Releases: do-me/geospatial-atlas
v0.0.8
Full Changelog: v0.0.7...v0.0.8
v0.0.7
Full Changelog: app-v0.0.6...v0.0.7
app-v0.0.6
Full Changelog: app-v0.0.5...app-v0.0.6
app-v0.0.5
Full Changelog: app-v0.0.4...app-v0.0.5
app-v0.0.4
Shell migration: Tauri → Electron
The native shell has been rewritten from the Tauri 2 / WKWebView stack to Electron 41.2.1 / Chromium 134. Same feature set, same Python sidecar, same 5-artifact matrix (.dmg, .deb, .rpm, .msi, NSIS .exe) — but the renderer now runs on the same Chromium + V8 + Dawn stack as your browser, so WebGPU scatter performance matches chrome.google.com exactly.
Why
Profiling the v0.0.3 macOS build against Chrome on the same hardware (5 M points dataset) showed pan/zoom noticeably slower in the .app than in Chrome, despite both using Metal-backed WebGPU. The gap traced to the embedded webview: WKWebView runs MapLibre's per-frame JavaScript on JavaScriptCore (vs V8 in Chrome), issues WebGL draw calls through a less-tuned Metal bridge than Chromium's ANGLE, and composites the canvas through Core Animation rather than Chromium's Viz compositor. Switching to Electron collapses all three gaps; a 5 M-point dataset now pans at Chrome-native framerate.
Changed
- Shell: Tauri 2.2 Rust binary → Electron 41 main process (TypeScript). Bundle size goes from ~500 MB (Tauri + sidecar) to ~800 MB (Electron + sidecar). Electron pays for itself in perf.

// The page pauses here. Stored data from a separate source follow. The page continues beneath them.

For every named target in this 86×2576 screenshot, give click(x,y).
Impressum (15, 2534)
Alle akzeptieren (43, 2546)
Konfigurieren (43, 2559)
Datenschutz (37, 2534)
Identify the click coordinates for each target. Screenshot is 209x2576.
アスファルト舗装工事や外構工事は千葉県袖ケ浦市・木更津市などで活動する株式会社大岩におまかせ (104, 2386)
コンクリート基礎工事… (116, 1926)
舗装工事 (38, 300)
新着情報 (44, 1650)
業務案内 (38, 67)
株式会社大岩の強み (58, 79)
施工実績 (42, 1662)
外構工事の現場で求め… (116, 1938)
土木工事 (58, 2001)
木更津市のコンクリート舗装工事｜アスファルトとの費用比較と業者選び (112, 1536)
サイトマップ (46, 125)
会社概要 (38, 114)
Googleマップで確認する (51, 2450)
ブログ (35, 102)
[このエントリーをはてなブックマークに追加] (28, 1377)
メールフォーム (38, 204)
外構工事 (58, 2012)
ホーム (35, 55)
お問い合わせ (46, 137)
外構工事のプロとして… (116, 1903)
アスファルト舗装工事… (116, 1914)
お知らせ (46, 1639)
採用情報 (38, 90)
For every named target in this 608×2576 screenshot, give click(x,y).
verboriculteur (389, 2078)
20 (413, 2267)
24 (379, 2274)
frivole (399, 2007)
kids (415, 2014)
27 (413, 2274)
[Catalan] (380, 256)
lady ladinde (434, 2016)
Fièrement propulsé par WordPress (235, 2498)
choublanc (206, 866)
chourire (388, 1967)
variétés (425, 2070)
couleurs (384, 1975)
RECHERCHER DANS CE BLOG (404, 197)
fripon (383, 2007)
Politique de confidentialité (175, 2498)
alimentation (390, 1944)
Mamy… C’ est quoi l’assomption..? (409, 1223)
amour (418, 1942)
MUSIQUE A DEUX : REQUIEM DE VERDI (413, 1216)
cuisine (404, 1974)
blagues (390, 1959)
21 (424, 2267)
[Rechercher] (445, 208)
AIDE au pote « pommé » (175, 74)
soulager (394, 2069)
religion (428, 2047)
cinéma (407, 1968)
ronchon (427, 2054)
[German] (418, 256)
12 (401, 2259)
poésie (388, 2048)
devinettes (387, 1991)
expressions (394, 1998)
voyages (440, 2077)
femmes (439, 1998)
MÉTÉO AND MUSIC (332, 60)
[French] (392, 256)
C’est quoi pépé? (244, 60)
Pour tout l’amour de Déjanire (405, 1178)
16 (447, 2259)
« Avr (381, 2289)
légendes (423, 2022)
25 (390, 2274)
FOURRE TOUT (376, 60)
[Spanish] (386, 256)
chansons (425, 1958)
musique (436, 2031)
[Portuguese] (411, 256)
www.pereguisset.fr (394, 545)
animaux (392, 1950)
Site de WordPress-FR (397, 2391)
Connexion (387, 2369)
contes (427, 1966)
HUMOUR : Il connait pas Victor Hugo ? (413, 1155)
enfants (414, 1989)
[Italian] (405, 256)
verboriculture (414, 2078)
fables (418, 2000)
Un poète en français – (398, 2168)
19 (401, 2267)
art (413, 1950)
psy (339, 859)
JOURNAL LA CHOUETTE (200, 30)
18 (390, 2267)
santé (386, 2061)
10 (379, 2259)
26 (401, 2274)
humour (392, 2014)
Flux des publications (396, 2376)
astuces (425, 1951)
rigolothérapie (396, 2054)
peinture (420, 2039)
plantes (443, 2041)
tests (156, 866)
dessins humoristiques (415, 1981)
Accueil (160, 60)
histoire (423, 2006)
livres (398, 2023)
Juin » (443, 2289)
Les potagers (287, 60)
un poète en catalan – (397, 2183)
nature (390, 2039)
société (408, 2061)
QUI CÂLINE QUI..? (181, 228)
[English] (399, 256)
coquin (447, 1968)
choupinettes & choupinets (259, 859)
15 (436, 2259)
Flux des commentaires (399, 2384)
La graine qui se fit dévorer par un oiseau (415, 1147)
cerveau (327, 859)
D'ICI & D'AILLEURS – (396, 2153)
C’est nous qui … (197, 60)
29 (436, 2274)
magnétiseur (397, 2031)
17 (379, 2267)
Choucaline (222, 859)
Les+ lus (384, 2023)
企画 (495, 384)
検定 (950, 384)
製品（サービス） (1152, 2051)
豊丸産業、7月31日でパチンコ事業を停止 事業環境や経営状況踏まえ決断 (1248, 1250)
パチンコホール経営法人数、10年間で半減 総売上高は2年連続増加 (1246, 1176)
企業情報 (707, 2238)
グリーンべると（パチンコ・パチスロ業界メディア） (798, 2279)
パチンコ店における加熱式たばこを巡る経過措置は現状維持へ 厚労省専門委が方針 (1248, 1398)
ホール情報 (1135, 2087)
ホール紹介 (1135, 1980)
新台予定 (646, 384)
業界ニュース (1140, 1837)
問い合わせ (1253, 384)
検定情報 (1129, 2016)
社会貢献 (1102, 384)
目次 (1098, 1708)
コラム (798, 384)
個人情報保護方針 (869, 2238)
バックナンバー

- User state migration: viewer state is still stored at
{appData}/io.github.do-me.geospatial-atlas/viewer-state.json, so existing per-dataset view states from v0.0.1–v0.0.3 carry over. - Linux runtime deps (
.debDepends): swapped WebKitGTK / GTK+3 / appindicator for the standard Chromium runtime set (libgtk-3-0,libnss3,libxss1,libxtst6,libsecret-1-0,libatspi2.0-0,libnotify4,xdg-utils,libuuid1). Most distros already have these because they're what Chrome / Edge / Firefox pull in. - CI: dropped Rust for the shell (kept for density-clustering / UMAP WASM). Dropped
libwebkit2gtk-4.1-dev+ friends from the Linux runner. Build is ~35 % faster end-to-end.
Fixed
- v0.0.3 macOS: on WKWebView, MapLibre's base-map canvas and the embedding-atlas overlay both ran slower than Chrome's equivalent. Migration to Chromium eliminates the gap.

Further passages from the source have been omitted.